___ TEXT BLOCK

Keywords: Concussion, maximum principal strain, corpus callosum

Introduction

Concussion in sport is very prevalent with between 1.6 and 3.8 million sports-related concussions in the United States each year (Langlois et al. 2006). The diagnosis of concussion is particularly difficult with many studies reporting that approximately 50% of concussions go unreported (Elliott et al. 2015).

The relationship between head kinematics and concussion in US football has been extensively studied as it has been possible to mount sensors within the helmet to capture acceleration data. The Head Impact Telemetry System (HITS), Simbex, Lebanon, NH, USA, was developed in 2002 and uses an array of accelerometers to measure linear and rotational accelerations. The alternative to measure head accelerations in vivo is to recreate the impact using video data in a laboratory or with kinematic software. Several video angles are required for this to be successful and it is a difficult and time consuming task with up to 25% angular acceleration errors (Newman et al. 2005).

To address these errors and to enable the measurement of head accelerations in vivo instrumented mouthguards have been developed. Hernandez et al. recorded two concussions in US football using an instrumented mouthguard, one case involved a loss of consciousness and the other was self-reported (Hernandez et al. 2015). King et al. used the X2 BioSystems mouthguard to record over 20,000 impacts above 10 g in amateur rugby but no head injuries were sustained (King et al. 2014). One of the few studies to report concussions in an unhelmeted sport was carried out by McIntosh et al. who used simulation software to recreate impacts in Australian rules football and rugby (McIntosh et al. 2014). The study recreated 27 concussive impacts and determined that the mean linear and angular accelerations for the injury cases were 103.4 g (±29.5 g) and 7951 rad/s2 (±3562 rad/s2), respectively.

The only known studies to report in vivo unhelmeted head accelerations that have resulted in a concussion have used data from the study of head impacts in Mixed Martial Arts (MMA) reported in this paper. The first of these studies included rugby players and MMA athletes and investigated the correlation of strain with disruption to the blood brain barrier (O’Keeffe et al. 2019). The second developed a multi-directional dynamic model of the head and investigated its reliability in predicting head injury (Laksari et al. 2019). Laksari’s study found that peak angular acceleration was the best predictor of head injury in cases of high angular acceleration and low velocity.

______
___ SUPPLIED INFORMATION

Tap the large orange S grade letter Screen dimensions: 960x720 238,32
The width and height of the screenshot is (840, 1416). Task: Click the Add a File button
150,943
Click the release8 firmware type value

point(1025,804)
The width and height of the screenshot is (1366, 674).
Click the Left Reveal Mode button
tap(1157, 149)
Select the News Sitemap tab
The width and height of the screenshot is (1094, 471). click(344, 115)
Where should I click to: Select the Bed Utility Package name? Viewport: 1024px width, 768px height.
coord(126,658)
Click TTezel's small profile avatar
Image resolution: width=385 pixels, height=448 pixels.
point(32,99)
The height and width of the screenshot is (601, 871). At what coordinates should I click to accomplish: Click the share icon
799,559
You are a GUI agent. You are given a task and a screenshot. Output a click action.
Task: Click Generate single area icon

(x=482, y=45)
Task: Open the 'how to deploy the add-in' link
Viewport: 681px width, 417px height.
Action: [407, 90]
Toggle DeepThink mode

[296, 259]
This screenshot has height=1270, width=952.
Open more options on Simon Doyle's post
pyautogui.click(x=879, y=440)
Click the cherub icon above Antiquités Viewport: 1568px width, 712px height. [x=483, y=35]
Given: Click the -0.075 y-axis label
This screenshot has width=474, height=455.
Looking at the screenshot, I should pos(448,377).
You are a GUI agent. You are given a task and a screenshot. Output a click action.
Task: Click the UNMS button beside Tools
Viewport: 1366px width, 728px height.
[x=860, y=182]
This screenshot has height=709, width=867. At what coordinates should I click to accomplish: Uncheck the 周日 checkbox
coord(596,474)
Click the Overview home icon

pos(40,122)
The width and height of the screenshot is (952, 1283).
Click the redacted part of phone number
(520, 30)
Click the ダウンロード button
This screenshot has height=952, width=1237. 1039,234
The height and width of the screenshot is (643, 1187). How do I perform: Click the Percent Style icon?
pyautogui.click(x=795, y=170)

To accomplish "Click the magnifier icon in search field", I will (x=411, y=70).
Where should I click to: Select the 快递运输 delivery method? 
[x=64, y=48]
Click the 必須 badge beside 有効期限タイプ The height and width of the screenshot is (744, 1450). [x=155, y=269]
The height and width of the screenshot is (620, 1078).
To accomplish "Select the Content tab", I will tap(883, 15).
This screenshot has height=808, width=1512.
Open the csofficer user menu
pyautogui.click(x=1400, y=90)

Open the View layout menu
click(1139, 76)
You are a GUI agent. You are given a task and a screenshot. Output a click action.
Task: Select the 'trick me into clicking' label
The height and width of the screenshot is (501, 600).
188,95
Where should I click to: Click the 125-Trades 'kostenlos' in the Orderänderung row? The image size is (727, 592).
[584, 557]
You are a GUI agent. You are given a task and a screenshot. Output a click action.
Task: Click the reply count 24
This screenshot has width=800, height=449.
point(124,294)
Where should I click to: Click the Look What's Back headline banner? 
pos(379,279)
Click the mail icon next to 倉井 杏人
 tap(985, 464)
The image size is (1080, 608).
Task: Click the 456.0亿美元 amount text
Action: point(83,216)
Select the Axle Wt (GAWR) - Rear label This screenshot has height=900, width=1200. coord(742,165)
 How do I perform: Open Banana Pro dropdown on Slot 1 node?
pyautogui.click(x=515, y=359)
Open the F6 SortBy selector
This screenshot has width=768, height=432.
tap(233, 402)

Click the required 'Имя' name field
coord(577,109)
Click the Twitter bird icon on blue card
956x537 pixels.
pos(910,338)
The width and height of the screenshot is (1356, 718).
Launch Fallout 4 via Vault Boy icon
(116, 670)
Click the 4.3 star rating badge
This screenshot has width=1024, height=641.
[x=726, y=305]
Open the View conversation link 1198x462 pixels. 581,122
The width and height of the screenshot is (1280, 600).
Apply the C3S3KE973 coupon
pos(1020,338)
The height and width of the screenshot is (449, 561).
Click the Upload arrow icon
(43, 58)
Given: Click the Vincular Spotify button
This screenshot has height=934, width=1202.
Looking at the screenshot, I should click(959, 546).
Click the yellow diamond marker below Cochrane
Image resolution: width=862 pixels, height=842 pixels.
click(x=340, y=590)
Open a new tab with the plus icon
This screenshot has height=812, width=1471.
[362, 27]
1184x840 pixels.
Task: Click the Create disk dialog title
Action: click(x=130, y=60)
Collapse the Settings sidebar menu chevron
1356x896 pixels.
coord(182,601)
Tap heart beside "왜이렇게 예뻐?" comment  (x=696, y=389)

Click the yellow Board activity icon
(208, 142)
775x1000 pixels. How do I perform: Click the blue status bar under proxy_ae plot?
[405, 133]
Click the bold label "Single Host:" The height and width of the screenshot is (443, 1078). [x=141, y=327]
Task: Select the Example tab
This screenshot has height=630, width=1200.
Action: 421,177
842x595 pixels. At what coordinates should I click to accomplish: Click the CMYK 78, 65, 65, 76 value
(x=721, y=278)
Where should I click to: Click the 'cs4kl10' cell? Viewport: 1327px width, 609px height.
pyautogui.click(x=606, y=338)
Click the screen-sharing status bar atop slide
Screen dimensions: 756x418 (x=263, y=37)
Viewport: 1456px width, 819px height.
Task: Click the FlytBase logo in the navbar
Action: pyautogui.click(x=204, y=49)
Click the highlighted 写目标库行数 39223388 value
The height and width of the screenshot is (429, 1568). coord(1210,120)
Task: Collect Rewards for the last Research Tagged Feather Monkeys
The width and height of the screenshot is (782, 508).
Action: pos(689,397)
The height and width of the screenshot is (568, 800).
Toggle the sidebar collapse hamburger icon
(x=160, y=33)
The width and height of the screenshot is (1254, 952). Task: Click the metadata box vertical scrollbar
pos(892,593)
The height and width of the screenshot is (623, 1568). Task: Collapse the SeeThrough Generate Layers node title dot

______

### WHAT NEEDS TO BE DONE:
According to the text on sports concussion, how many concussive impacts did the McIntosh et al. study recreate, and what was their mean linear acceleration?

### RESPONSE:
27 impacts, with a mean linear acceleration of 103.4 g (±29.5 g).